The mean Mayo Elbow Performance Score (MEPS) for pain significantly improved from 15.0 points preoperatively to 32.8 points at the time of latest follow-up (p = 0.003). The mean arc of flexion also significantly increased, from 60.3° to 115.6° (p < 0.01). Stability according to the MEPS significantly increased from a mean of 2.2 points to a mean of 9.4 points (p = 0.001). The mean total MEPS improved from 41.0 points to 82.8 points (p = 0.001). The result was excellent for four elbows, good for eleven, and fair for one. Follow-up radiographs demonstrated fifteen cases with grade-I resorption of the bone graft and one case with grade-II resorption.

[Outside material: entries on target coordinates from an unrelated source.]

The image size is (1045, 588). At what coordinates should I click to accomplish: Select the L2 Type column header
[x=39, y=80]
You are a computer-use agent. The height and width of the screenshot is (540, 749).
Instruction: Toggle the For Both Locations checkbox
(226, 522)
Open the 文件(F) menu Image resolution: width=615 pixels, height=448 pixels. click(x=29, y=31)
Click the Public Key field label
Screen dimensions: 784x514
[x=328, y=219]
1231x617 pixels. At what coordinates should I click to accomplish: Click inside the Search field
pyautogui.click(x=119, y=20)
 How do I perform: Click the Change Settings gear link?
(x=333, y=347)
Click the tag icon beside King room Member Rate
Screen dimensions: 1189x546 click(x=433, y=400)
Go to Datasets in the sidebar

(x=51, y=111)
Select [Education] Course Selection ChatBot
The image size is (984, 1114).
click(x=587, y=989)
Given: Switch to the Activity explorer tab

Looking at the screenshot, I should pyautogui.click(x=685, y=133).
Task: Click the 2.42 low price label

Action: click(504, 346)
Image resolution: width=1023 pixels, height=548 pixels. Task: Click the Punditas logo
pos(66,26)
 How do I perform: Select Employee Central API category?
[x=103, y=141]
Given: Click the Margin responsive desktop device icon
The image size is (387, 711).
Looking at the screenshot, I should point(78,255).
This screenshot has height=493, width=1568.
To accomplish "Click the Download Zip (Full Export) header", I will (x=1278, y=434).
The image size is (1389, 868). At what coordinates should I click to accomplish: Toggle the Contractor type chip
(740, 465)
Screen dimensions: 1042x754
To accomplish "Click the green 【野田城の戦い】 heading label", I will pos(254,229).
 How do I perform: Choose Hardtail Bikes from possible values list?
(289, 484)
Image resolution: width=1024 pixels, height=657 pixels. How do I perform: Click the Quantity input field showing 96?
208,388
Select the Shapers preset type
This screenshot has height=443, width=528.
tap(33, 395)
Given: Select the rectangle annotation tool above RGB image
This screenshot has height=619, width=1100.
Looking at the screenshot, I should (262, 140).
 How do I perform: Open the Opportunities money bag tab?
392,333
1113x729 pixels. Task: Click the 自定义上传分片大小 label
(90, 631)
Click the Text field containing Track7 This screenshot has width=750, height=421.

A type-I radiolucent line was observed in twelve of the elbows; type II, in three; and type IV, in one. Additional surgery was required in two cases.

CONCLUSIONS

Impaction grafting is an effective technique when revision total elbow arthroplasty is used for the treatment of aseptic loosening with bone loss.

LEVEL OF EVIDENCE

Therapeutic Level IV. See Instructions for Authors for a complete description of levels of evidence.

摘要

背景

随着全肘关节置换术数量的增加,翻修手术也随之增加。关于全肘关节置换术后骨水泥填充失败的结果信息有限。

方法

我们回顾性分析了 16 例因半限制型全肘置换术后无菌性松动而进行翻修的病例。其中男性 3 例,女性 13 例,平均年龄 58.4 岁(28 岁至 75 岁)。14 例肘关节同时出现肱骨和尺骨组件松动,2 例仅出现肱骨组件松动。2 例肘关节肱骨皮质被肱骨组件穿透,1 例尺骨皮质穿透。根据 King 等的描述,发现 3 例为Ⅱ级骨丢失,6 例为Ⅲ级骨丢失,7 例为Ⅳ级骨丢失。13 例仅采用同种异体骨进行骨水泥填充,另外 3 例采用同种异体骨和髂嵴自体骨进行骨水泥填充。平均随访时间为 7.4 年(4.1 年至 11.2 年)。

结果

术前平均 Mayo 肘关节功能评分(MEPS)的疼痛评分从 15.0 分显著改善至末次随访时的 32.8 分(p = 0.003)。平均屈伸弧也显著增加,从 60.3°增加至 115.6°(p < 0.01)。根据 MEPS 评估的稳定性从平均 2.2 分显著增加至平均 9.4 分(p = 0.001)。总的 MEPS 评分从 41.0 分提高至 82.8 分(p = 0.001)。结果为优 4 例,良 11 例,可 1 例。随访 X 线片显示 15 例骨移植有Ⅰ级吸收,1 例有Ⅱ级吸收。12 例出现Ⅰ型透亮线,3 例出现Ⅱ型,1 例出现Ⅳ型。有 2 例需要进一步手术。

结论

在全肘关节置换术用于治疗伴有骨丢失的无菌性松动时,骨水泥填充是一种有效的技术。

证据等级

治疗性四级。请参阅作者说明以获取完整的证据等级描述。